A health care scandal that had run in silence

March 20, 2012

We have a large number of seriously ill people who are denied care by

the county. Tens of thousands of people suffer from the disease

ME/CFS, which is misleading has been called chronic fatigue syndrome.

The acute care shortages must now be addressed, writes several

professors with the National Association for ME patients.

Imagine that you wake up one morning with severe flu symptoms. The

body aches, your head hurts, you feel feverish and exhausted. You have

trouble thinking clearly, your throat hurts and you'll barely out of

bed.

Then imagine that it will pass. That it continues year after year.

Minimum effort makes you worse. The doctors you meet are at a loss,

some people claim that you imagine. The best advice to you is to go

home and learn to live with this.

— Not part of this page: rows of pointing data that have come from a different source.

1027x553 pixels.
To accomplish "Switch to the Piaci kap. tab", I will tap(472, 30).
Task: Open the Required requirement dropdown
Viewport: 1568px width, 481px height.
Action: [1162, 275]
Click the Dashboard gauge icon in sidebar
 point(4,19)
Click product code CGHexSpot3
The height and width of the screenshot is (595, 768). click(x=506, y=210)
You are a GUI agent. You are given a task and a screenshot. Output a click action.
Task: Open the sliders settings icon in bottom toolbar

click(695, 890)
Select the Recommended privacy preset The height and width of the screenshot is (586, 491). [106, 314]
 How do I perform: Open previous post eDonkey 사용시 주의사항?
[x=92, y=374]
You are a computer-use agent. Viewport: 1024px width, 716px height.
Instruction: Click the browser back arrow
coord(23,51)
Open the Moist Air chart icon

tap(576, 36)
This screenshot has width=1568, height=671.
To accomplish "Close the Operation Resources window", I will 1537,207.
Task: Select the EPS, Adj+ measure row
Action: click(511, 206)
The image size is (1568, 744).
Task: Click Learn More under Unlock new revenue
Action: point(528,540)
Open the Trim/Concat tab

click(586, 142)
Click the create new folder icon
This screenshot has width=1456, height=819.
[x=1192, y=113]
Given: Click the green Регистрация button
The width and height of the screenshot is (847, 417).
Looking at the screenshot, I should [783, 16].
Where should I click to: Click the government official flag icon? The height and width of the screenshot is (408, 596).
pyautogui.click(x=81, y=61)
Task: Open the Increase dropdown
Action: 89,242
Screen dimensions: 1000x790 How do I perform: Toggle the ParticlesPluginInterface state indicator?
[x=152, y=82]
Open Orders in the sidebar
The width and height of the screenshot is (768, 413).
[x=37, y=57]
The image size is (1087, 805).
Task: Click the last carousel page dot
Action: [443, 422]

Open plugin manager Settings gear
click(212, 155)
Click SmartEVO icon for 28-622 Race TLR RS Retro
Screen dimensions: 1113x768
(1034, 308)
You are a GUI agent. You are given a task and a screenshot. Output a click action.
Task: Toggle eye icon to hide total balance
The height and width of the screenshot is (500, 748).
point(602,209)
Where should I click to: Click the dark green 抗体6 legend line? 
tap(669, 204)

That is the situation for thousands

of Swedes who suffer from illness myalgic encephalomyelitis, ME/CFS,

also known under the misleading name " chronic fatigue syndrome " .

ME/CFS is a hard hitting, chronic illness. In 75-80 percent of cases

are associated with the onset of infection. Research has demonstrated

abnormalities in the nervous, immune and endocrine systems. Women get

the disease twice as often as men. Even children are affected.

International research shows that the prevalence is about 0.4 percent,

which would mean that Sweden has 40,000 ME/CFS sufferers.

America's health and infectious disease control authority CDC notes

that ME/CFS sufferers are just as disabled as patients with MS,

SLE/lupus, heart disease or cancer patients during chemotherapy. The

hardest hit are tied to their home or completely bedridden. Some

require constant care.

Although the disease affects so hard, are almost all ME/CFS patients

in Sweden today without care. The knowledge of ME / CFS in the health

care system is very small and only a few of those affected have the

right diagnosis. The symptoms are often misidentified, causing many

unnecessarily degraded. Almost every county has no care range for

ME/CFS patient group. Those who do not live in Stockholm or

Gothenburg, or have money to pay privately have practically no

opportunity to receive care.

In Norway, a strong performance. Norwegian Directorate of Health,

among other things stated that there should be ME/CFS clinics in all

Norwegian health regions, as well as mobile teams for home visits to

the most severely ill. It should also be set up specially adapted

hospital beds with protection from noise and light that might

otherwise make the worst sufferers worse.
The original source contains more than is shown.